隊長はすでに準備していたかのように、こんなことを語り出した。
「不安を吹き飛ばすかどうかはわからないが、お前たちにこんな話をしようと思う。俺たちが今置かれている状況は、昔の日本の、安土桃山時代から江戸時代の初めあたりかな、あの辺りに起きたこととよく似ている。ポルトガルの宣教師が日本にキリスト教を伝えた。当時の日本人は、その未知なる宗教に魅了され、多くが入信した。しかし、日本を統治していた豊臣秀吉は、そのキリスト教の影響力を恐れたんだ。だから、キリスト教の弾圧が起きた。それは、カリストでエウロパ人に魅了された人たちが反乱を起こした状況とよく似ていると思わないか? 佐藤や菊池の地元の九州では、島原の乱というやつが江戸時代に起きたことを歴史で習っただろう?」
「あんときのキリシタンの人たちはほんなこつひどか目に遭いんしゃったとよ」
と、愛梨紗は操縦桿を握ったまま答えた。
隊長はうなずいた。
「そうだ、当時、島原の乱では、反乱を起こした人たちは得体のしれない魔術を使うという噂があって、処刑されたり生き埋めにされたりしたそうだ。

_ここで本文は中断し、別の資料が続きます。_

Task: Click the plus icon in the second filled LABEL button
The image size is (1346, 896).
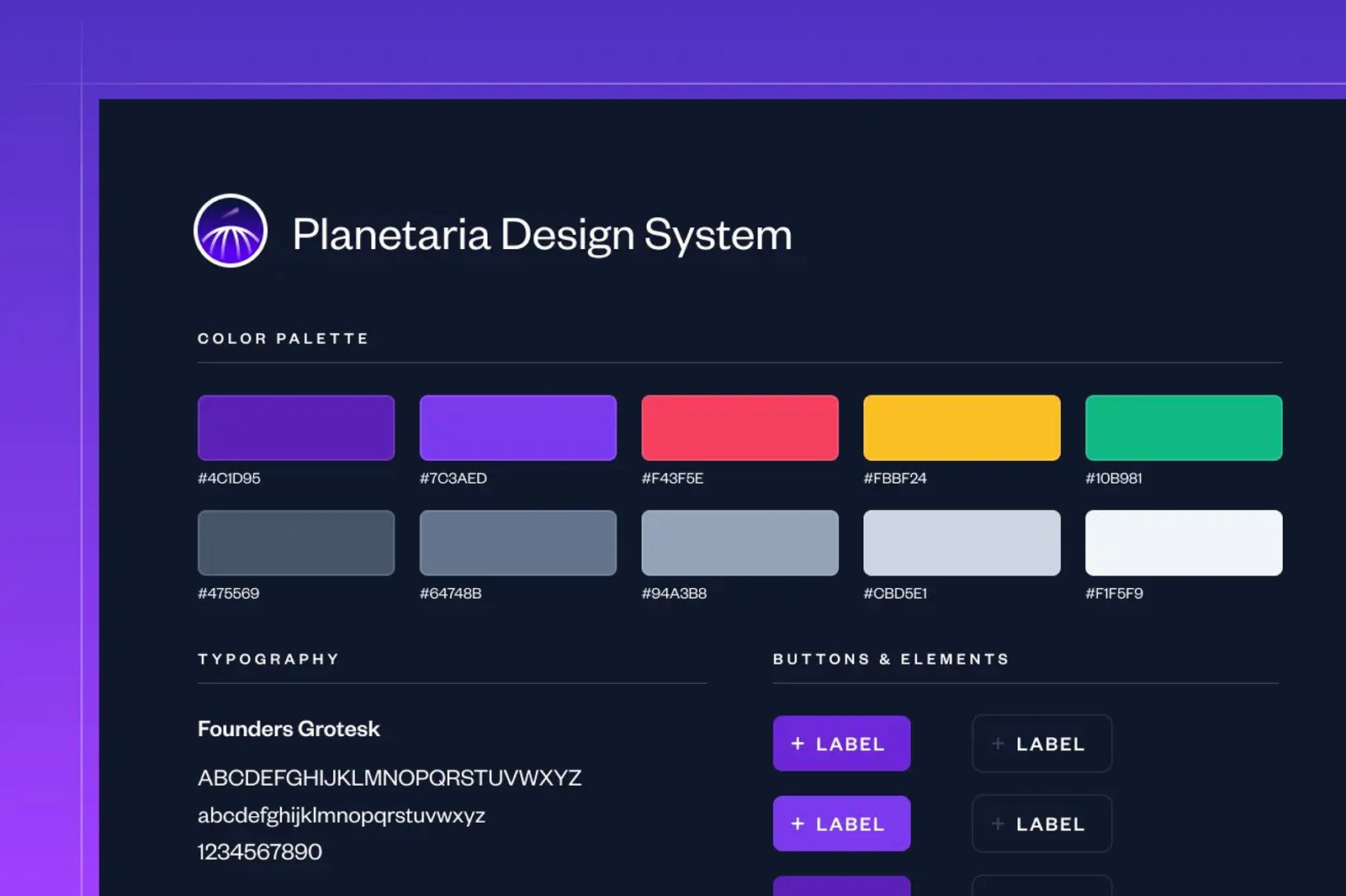Action: tap(798, 824)
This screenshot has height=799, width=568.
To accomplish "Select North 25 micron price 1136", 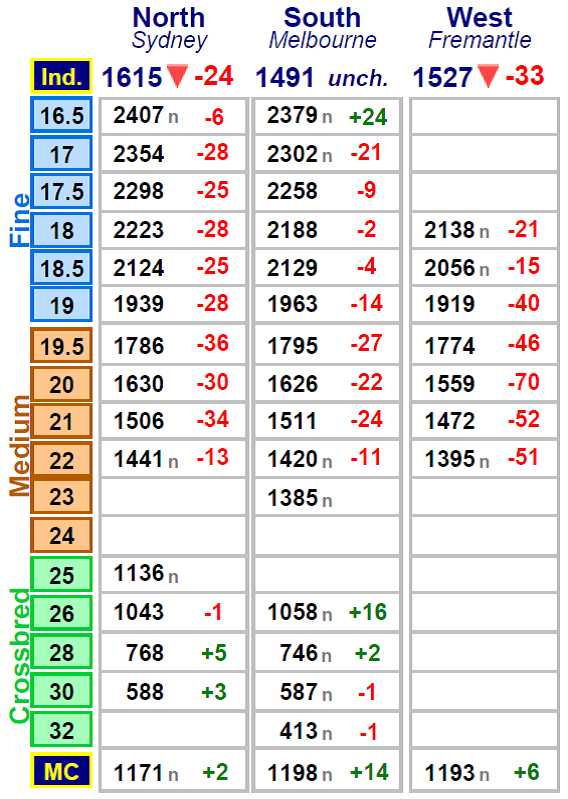I will pyautogui.click(x=139, y=573).
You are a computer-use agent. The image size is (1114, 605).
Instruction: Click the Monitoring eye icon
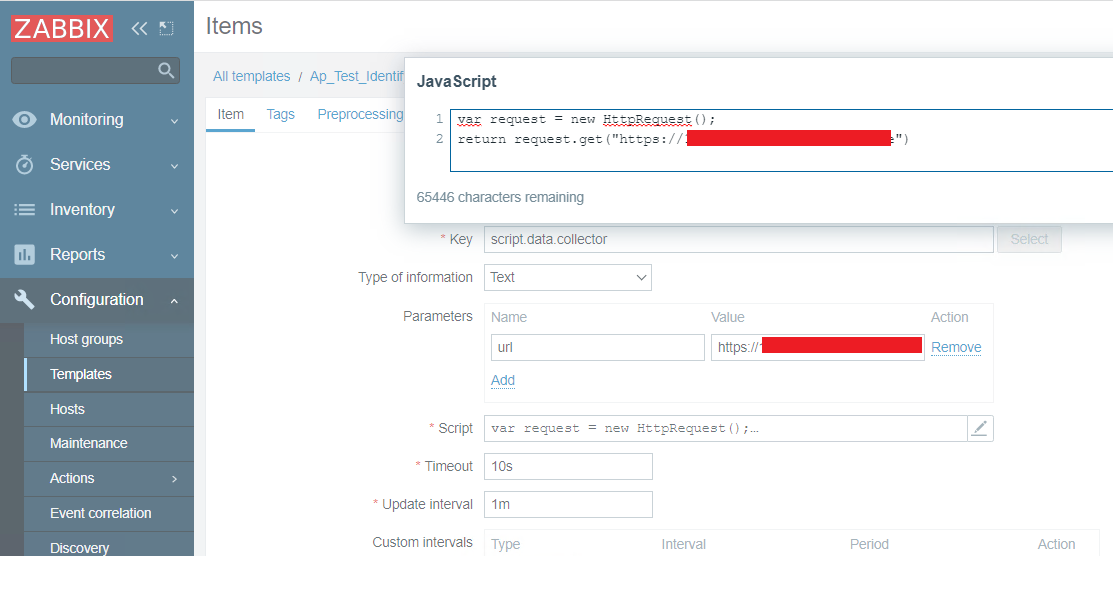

それは当時の人たちの恐怖がそうさせたんだな。今も同じことが行われていることを、お前たちは知っているか? 反乱を起こしたメンバーはネビュラの端末を引き抜かれ、服も何もかも剥ぎ取られて、狭い囚人船の中にすし詰めにされている。それは、彼らが何をしでかすか予想もつかないからだ。俺たちは、そういう未知なるものへの恐怖の只中にいるんだ。それをよく見ておきなさい。俺たちは歴史から学ばなければならない。歴史は繰り返すというが、同じことを繰り返しているばかりでは人間の進歩はないからな」
隊長がそう語り終えると、第十七小隊のみんなは黙り込んで、深い考えに沈んでいった。